** BEGIN Reading text **

Unfortunately we ended up cancelling the in-laws, but I bought all 3. Personally I didn't like any of them as espresso lol









But in a flat white, extract original was awesome!


----------



## Mrboots2u (May 10, 2013)

Ok thanks , ill add extract to my list of beans to try for my milk based drinks.....


----------



## MarkyP (Jan 10, 2013)

... and I've just placed an order with Extract on the recommendation of this thread!


----------



## garydyke1 (Mar 9, 2011)

Extract Original is the kind of coffee to grab a kilo of. Easy going espresso & great in milk.


----------



## aphelion (Nov 23, 2012)

garydyke1 said:


> Extract Original is the kind of coffee to grab a kilo of. Easy going espresso & great in milk.


Yep agreed, unfortunately I never found a good balance with their original espresso (I found it quite bitter).

However, in milk it shines!

As a dark espresso only, I prefer Jampit.

As an all-rounder (espresso or milk), I prefer Rave Signature or Union Revelation.


----------



## garydyke1 (Mar 9, 2011)

aphelion said:


> Yep agreed, unfortunately I never found a good balance with their original espresso (I found it quite bitter).
> 
> .


Its on the edge of what I enjoy with the roast, however it was tasting fantastic last time I tried it


----------



## CoffeeDoc (Dec 26, 2012)

Another vote for Rave signature here, just had an amazing espresso and a good cappuccino this morning. The only problem with the milk based drinks is that at this moment in time I have completely lost what little skill I had in foaming milk. Blame the user not the machine and certainly not the excellent coffee.


----------



## tso533 (Jun 22, 2013)

I am going to order some Extract Original as well sounds like it's good one to try...


----------



## Dylan (Dec 5, 2011)

I drink mostly milk-based drinks and Rave sig is my go to blend at the moment, getting through a kg or so a fortnight.


----------



## forzajuve (Feb 2, 2011)

For something different in milk I would recommend this from Has Bean. With milk this is definitely the higlight of the year so far for me. Absolutely delicious!

Ethiopia Yirgacheffe Chelelektu Washed


----------



## Daren (Jan 16, 2012)

** END Reading text **

- Problems and tasks:
a - In the coffee thread, retype everything from "## tso533 (Jun" down to "so a fortnight.".
b - According to the coffee thread, how much Rave Signature does Dylan get through?
c - Using the coffee thread, explain why CoffeeDoc finds the milk-based drinks a problem at the moment.

** BEGIN Given information **

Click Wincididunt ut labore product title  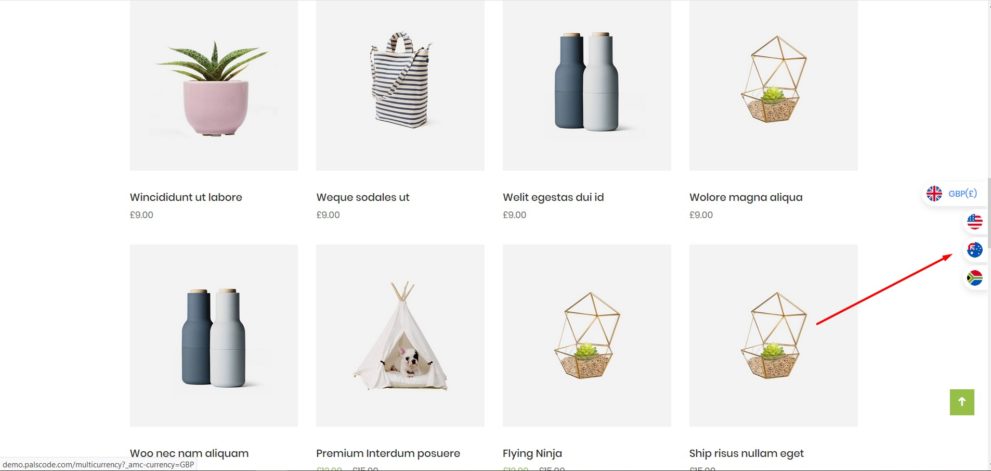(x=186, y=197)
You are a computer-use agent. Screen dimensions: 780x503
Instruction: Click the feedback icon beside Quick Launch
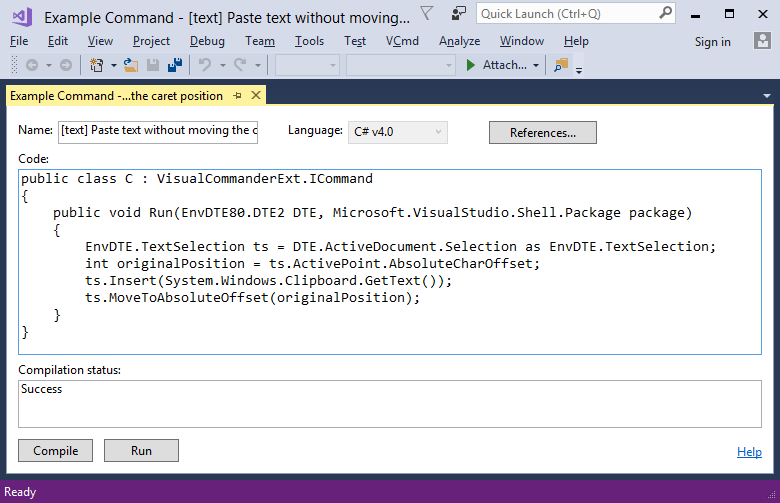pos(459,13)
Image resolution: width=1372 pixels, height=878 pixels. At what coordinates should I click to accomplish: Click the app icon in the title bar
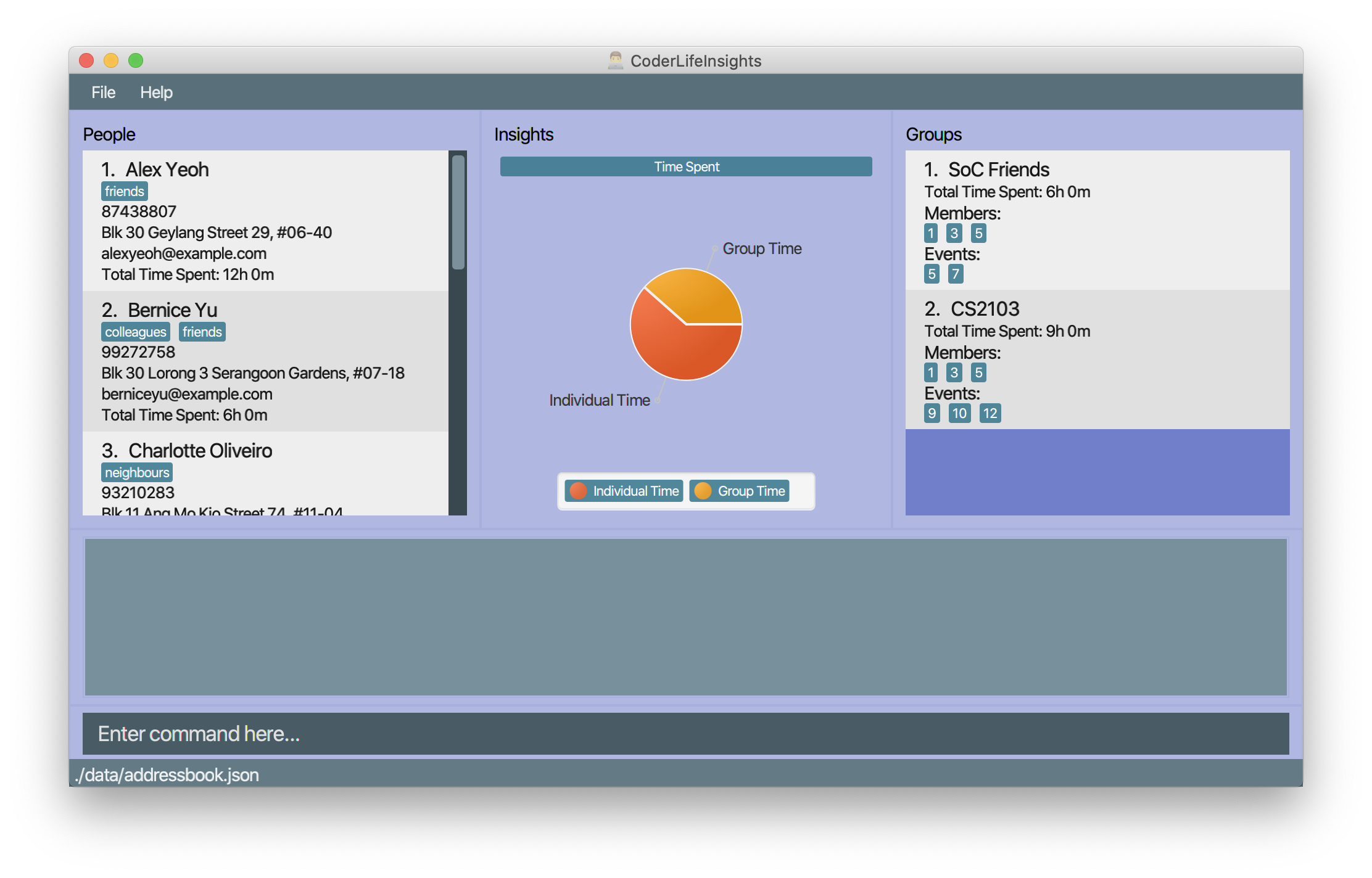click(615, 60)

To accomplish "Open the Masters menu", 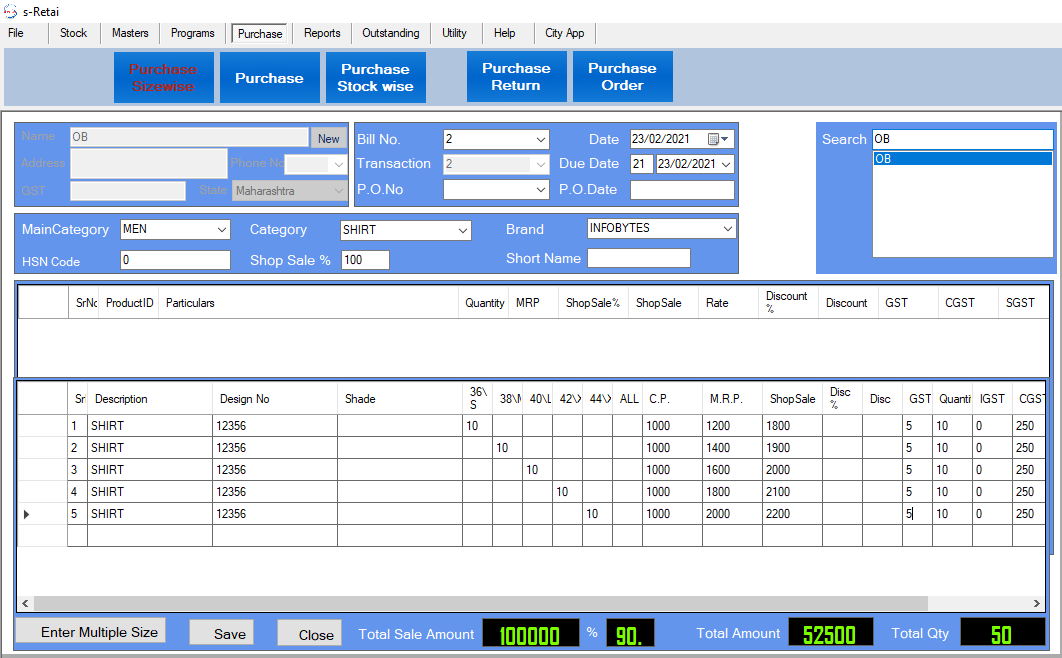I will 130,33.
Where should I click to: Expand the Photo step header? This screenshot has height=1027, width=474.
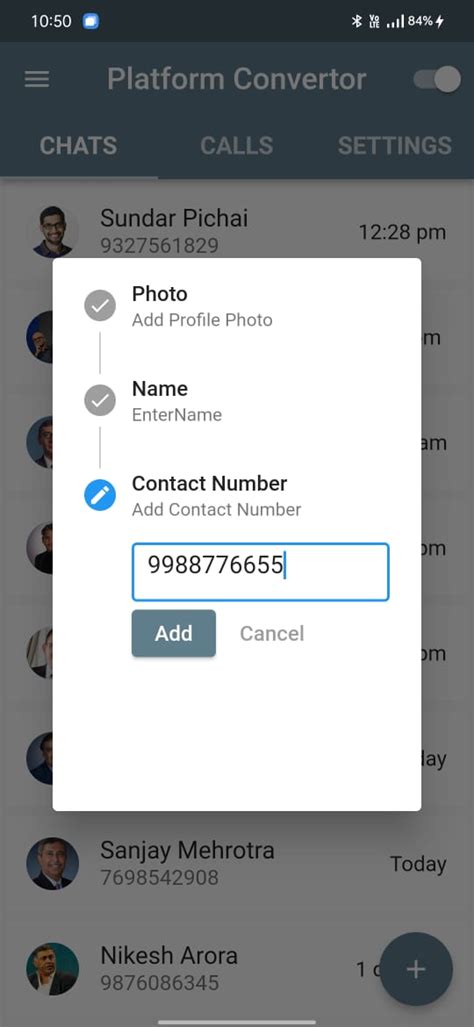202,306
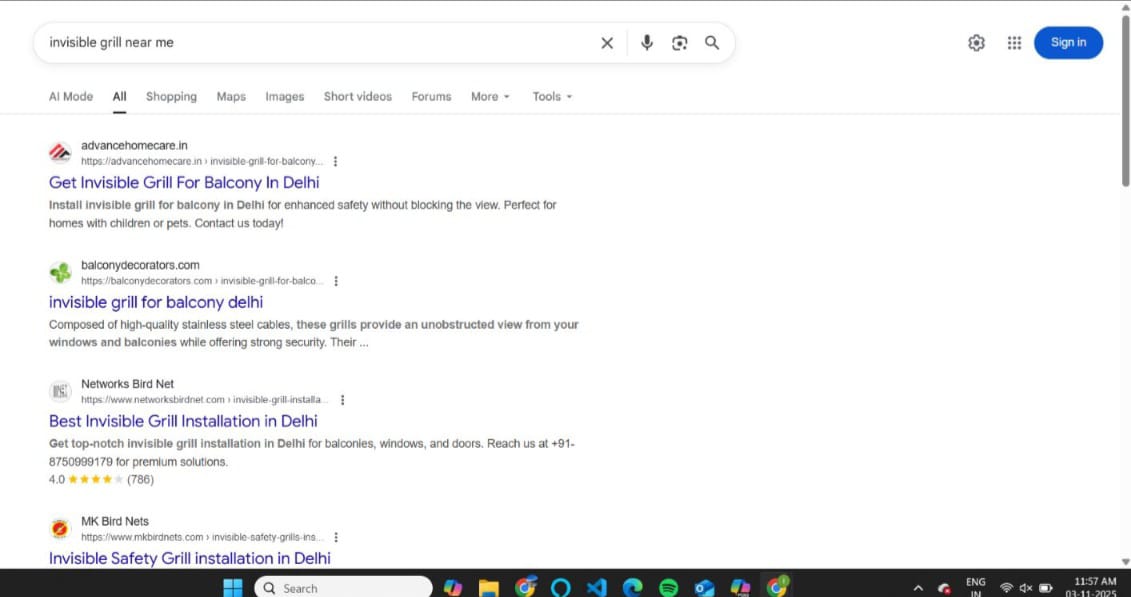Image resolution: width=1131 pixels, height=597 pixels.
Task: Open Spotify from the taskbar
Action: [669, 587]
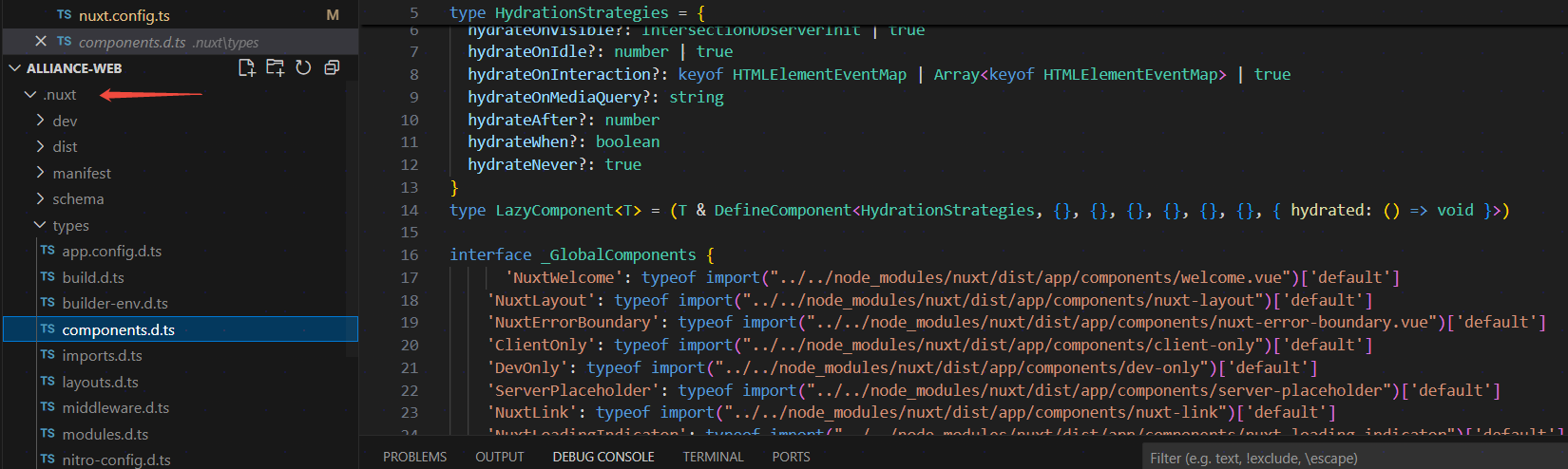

** END Given information **

- Correct answers:
a -
## tso533 (Jun 22, 2013)

I am going to order some Extract Original as well sounds like it's good one to try...


----------



## Dylan (Dec 5, 2011)

I drink mostly milk-based drinks and Rave sig is my go to blend at the moment, getting through a kg or so a fortnight.

b - A kilogram or so every two weeks.

c - CoffeeDoc has completely lost what little skill they had in foaming milk. They blame the user for this, not the machine or the coffee.